Back in April, the Wall Street Journal reported that U.S. prosecutors were investigating whether or not Huawei violated U.S. sanctions in relation to Iran. The U.S. Justice Department also have probed the company due to allegations that Huawei has used their technology to spy on Americans.

The United States has pressured other countries, including Canada, to block the Chinese company from installing their 5G mobile networks. The U.S. and Australia have already done so, with New Zealand blocking the first attempt of bringing in Huawei.

The pressure from the U.S. to Canada continues to grow as Republican Senator Marco Rubio, wrote to Prime Minister Justin Trudeau to bar the Chinese technology.

In a statement to The Globe and Mail, Mr. Rubio said that “Huawei has direct ties to the Chinese government and Communist Party, has long posed a serious risk to U.S. national security, and I continue to strongly urge Canada to reconsider Huawei’s inclusion in any aspect of its 5G development, introduction, and maintenance.”

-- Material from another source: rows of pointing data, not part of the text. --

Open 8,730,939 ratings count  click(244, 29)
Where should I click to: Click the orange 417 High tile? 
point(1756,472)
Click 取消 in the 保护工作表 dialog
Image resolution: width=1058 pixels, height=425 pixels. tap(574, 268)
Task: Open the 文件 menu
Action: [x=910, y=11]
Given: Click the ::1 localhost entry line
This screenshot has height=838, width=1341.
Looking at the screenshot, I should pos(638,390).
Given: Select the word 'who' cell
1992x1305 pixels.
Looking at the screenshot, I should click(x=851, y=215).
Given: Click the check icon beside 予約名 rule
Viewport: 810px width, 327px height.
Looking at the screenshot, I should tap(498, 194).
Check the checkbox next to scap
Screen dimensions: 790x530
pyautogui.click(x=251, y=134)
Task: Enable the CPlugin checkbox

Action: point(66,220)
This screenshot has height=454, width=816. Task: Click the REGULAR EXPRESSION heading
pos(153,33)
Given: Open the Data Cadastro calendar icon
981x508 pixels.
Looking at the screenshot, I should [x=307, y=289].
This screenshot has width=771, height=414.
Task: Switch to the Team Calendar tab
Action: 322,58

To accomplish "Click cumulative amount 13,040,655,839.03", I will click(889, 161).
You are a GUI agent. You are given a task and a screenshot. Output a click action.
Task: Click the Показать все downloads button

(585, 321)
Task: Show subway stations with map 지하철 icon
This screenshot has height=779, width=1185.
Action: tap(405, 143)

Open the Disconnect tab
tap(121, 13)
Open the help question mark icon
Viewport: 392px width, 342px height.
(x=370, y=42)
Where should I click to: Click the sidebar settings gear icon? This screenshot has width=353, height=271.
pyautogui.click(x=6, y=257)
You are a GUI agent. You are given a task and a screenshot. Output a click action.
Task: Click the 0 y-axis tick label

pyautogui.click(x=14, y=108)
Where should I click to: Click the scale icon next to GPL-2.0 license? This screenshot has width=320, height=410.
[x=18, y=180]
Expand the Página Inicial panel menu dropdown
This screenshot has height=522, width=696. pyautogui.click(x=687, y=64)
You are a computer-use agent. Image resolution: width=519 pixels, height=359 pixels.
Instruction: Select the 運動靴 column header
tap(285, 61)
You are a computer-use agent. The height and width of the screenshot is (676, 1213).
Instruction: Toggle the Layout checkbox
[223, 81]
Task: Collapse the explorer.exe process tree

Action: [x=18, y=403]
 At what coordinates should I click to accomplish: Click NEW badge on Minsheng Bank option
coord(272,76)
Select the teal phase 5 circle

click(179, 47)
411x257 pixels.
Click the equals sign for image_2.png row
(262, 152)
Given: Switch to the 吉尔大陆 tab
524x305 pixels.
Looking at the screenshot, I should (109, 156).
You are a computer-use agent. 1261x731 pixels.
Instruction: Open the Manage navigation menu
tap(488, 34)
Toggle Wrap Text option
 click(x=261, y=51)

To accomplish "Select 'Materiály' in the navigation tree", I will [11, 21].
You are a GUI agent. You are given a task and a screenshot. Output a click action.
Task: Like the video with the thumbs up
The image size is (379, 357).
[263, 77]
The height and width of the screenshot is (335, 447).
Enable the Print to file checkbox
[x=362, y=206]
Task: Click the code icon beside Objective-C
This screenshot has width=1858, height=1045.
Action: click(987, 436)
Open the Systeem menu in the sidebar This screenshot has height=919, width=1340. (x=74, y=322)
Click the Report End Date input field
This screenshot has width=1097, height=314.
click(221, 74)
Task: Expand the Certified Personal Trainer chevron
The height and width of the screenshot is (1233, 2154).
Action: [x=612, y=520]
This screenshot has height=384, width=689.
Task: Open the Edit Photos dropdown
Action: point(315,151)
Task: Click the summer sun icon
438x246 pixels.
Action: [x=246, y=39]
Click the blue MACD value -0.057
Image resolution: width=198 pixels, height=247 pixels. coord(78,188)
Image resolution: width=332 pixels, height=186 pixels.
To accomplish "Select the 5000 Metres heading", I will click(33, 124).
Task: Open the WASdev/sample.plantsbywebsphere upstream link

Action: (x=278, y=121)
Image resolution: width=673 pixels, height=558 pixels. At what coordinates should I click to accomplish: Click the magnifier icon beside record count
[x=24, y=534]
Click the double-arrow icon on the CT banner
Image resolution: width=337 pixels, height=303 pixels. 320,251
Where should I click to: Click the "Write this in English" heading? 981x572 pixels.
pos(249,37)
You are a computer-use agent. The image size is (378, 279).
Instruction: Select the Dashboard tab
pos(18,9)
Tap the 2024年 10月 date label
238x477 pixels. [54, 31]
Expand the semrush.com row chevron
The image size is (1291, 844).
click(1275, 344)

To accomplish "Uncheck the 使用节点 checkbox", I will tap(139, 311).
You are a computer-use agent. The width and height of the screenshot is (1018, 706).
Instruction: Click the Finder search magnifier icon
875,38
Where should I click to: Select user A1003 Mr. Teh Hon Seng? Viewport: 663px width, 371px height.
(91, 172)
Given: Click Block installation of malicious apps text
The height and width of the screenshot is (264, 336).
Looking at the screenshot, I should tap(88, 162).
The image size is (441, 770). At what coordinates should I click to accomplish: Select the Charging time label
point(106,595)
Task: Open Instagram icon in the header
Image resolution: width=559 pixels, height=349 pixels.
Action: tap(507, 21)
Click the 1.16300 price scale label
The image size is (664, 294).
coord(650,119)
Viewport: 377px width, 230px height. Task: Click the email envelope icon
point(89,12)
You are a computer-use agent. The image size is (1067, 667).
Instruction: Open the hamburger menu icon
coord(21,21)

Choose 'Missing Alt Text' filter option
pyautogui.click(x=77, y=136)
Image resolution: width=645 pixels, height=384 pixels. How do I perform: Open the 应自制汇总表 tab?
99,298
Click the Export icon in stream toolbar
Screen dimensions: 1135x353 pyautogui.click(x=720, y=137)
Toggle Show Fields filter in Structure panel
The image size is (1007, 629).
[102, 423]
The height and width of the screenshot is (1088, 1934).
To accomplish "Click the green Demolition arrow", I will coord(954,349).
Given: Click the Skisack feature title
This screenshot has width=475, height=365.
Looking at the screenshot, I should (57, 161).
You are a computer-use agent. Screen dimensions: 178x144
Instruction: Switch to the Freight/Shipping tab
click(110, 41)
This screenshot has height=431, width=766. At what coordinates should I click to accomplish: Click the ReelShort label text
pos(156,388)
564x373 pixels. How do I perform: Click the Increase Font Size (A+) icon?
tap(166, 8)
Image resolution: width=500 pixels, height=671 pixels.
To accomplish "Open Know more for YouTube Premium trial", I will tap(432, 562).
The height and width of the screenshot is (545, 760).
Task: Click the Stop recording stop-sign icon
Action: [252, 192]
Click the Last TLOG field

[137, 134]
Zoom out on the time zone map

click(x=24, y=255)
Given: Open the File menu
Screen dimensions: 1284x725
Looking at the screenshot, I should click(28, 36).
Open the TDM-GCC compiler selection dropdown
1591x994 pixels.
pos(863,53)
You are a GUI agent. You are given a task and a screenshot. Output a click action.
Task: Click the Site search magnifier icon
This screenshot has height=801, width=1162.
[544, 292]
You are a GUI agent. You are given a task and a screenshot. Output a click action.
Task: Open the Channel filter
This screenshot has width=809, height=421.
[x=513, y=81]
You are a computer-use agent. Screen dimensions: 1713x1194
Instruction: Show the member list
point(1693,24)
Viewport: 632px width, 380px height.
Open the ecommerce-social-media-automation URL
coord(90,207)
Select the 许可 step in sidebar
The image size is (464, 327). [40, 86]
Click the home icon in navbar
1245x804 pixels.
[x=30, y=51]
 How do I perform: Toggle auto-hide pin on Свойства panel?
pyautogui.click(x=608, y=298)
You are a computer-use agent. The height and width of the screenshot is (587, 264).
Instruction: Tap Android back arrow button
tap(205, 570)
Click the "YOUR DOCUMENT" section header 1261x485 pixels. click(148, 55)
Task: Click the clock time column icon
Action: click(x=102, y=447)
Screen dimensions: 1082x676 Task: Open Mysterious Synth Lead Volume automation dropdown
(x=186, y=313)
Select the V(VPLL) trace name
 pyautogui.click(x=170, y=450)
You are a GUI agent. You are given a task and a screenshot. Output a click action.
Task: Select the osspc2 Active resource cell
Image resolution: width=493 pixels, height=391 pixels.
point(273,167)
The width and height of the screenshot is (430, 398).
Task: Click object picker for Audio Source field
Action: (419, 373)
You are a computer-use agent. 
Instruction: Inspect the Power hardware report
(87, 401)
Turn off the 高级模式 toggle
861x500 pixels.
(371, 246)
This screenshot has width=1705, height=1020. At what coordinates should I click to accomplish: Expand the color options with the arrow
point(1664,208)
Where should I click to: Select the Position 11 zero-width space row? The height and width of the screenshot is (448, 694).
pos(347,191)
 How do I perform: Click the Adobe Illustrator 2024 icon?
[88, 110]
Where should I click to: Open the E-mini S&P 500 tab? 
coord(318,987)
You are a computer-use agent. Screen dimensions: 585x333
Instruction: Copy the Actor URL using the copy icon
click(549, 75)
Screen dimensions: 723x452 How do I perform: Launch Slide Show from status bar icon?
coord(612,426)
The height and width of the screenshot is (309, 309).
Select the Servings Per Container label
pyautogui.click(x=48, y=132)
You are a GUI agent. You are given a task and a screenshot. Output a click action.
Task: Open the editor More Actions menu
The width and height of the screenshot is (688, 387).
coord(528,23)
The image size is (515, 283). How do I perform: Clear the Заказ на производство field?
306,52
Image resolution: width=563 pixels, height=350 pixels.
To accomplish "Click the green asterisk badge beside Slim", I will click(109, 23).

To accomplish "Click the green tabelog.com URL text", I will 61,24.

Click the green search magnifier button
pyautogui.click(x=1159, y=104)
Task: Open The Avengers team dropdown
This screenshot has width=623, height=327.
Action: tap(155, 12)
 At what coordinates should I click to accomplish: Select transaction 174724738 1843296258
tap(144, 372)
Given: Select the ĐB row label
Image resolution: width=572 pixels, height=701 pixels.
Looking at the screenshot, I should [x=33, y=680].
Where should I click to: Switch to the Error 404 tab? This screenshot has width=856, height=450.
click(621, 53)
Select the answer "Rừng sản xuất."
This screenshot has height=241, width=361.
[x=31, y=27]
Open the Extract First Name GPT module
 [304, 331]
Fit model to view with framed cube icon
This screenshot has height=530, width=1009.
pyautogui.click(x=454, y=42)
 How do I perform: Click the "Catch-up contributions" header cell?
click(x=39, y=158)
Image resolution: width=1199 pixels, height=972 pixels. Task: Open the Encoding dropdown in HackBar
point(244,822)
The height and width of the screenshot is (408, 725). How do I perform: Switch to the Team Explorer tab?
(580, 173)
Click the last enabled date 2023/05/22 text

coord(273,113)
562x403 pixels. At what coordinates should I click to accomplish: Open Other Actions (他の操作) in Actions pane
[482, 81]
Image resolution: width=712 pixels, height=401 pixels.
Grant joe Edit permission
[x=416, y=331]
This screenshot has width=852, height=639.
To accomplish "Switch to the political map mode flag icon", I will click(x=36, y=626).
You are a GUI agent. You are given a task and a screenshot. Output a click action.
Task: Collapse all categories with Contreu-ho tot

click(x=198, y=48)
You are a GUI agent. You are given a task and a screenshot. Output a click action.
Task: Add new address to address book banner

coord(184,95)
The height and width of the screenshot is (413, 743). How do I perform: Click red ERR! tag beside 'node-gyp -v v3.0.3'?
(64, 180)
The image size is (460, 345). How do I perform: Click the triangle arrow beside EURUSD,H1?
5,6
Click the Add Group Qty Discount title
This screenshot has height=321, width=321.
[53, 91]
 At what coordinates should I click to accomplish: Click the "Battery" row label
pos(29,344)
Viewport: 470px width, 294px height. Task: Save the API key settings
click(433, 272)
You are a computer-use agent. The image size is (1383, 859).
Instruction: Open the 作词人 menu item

Huawei’s ambitions have pushed them to be a “global powerhouse.” However, the arrest is likely to hurt any remaining support the company has in Western countries and to try and gain new business.

The Asian stock markets didn’t take the news lightly. The leading index in Hong Kong fell over 2.5%. In Tokyo, the stock market dropped almost 2%, while the Shanghai’s market fell about 1.7%. Huawei suppliers AAC Technologies (AACAY) and Sunny Optical (SNPTF) quickly dropped around 6% in Hong Kong.

Although with uncertainty looming in the back of the governments and investors’ minds, China still believes they can reach a trade deal with the U.S. sometime early 2019.